【コラム】中国に「10のソウル」が生まれている(下)

 次に、「中国・シンガポール生態都市」に移動した。浜海新区の北側の海岸に位置する更地(30平方キロ)に、2022年までに人と自然が調和する「環境に優しい都市」を建設するというプロジェクトが計画されている。都市の完成予想図を見ると、中心部に全面積の3分の1に達する巨大な湖や生態系を再現する島が造られ、その周囲にはエネルギー節約型産業・ハイテク技術研究所・文化センター・展示館などが立ち並んでいる。住宅地と産業施設の間には森や小川がある。中国人の視線が、発展の量から質へと移り変わっていることを物語っていた。

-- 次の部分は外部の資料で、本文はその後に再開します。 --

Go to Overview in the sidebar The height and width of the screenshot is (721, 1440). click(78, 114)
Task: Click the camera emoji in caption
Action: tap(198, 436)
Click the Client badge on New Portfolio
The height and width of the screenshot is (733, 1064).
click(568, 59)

 浜海新区は4年で目覚ましい成果を挙げた。外国企業約4000社が入居し、世界の500大企業からも、モトローラ・エアバス・サムスン電子など96社が入っている。仁川市松都自由区域に投資した外国資本が目標の1%に過ぎない状況とは比べものにならない。いくらその背景にある市場規模に違いがあるとしても、あまりにも対照的だ。

 関係者は、「2009年の浜海新区の総生産額は560億ドル(約5兆2674億円)で、天津市の総生産額1099億ドル(約10兆3372億円)の半分以上になる」と説明した。天津市の経済規模は、地理的な位置がほぼ同じ仁川市(2008年に433億ドル=約4兆728億円)の2倍を上回り、ソウル市(2850億ドル=約26兆8071億円)の40%に迫っている。中国には天津市のほかにも、広州・深セン・重慶・成都・長沙・武漢・瀋陽などが躍進している。これらの都市に行けば、「目覚ましい発展」という言葉は決して誇張でも何でもない。今、中国には「10以上のソウル」が生まれているのだ。